**TASK**
Repeat exactly the lines below that lie between the line with "Task: Click the Studio column header" and the line with "Task: Click the 4 replies count", counting both of those lines as part of the answer.

Data excerpts:
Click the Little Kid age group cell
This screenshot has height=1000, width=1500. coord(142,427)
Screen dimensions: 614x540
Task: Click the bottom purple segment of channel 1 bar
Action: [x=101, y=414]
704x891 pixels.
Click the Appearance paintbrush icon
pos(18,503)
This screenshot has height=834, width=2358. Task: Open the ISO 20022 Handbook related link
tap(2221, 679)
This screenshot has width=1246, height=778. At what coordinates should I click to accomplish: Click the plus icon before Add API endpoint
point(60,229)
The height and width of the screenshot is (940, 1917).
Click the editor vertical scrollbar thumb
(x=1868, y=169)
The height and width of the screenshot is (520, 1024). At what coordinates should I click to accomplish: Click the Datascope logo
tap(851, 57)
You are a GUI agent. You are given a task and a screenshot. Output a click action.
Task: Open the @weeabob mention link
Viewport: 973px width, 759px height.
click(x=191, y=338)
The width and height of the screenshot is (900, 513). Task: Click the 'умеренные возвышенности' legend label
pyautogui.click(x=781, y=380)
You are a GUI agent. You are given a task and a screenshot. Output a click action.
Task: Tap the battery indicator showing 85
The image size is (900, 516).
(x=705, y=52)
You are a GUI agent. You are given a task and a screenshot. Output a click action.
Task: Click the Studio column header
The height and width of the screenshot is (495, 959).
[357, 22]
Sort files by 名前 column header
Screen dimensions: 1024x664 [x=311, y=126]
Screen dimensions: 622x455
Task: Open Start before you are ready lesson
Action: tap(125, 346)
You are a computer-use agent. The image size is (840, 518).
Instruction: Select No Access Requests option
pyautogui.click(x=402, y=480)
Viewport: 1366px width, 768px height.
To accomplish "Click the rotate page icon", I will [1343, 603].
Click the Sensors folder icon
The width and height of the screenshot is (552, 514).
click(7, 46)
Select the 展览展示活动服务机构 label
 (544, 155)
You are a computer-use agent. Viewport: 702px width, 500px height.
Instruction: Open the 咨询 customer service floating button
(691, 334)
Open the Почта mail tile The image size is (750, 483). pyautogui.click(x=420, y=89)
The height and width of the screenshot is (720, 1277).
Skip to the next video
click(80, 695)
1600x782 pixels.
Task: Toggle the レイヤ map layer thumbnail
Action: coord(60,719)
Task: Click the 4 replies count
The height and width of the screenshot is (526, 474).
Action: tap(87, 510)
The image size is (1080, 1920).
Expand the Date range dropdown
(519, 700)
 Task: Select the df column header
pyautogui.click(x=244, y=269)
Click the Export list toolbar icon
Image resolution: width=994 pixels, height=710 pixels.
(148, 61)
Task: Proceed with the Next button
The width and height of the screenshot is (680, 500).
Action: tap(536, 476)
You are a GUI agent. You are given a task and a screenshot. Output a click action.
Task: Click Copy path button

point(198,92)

**FINAL ANSWER**
Task: Click the Studio column header
The height and width of the screenshot is (495, 959).
[357, 22]
Sort files by 名前 column header
Screen dimensions: 1024x664 [x=311, y=126]
Screen dimensions: 622x455
Task: Open Start before you are ready lesson
Action: tap(125, 346)
You are a computer-use agent. The image size is (840, 518).
Instruction: Select No Access Requests option
pyautogui.click(x=402, y=480)
Viewport: 1366px width, 768px height.
To accomplish "Click the rotate page icon", I will [1343, 603].
Click the Sensors folder icon
The width and height of the screenshot is (552, 514).
click(7, 46)
Select the 展览展示活动服务机构 label
 (544, 155)
You are a computer-use agent. Viewport: 702px width, 500px height.
Instruction: Open the 咨询 customer service floating button
(691, 334)
Open the Почта mail tile The image size is (750, 483). pyautogui.click(x=420, y=89)
The height and width of the screenshot is (720, 1277).
Skip to the next video
click(80, 695)
1600x782 pixels.
Task: Toggle the レイヤ map layer thumbnail
Action: coord(60,719)
Task: Click the 4 replies count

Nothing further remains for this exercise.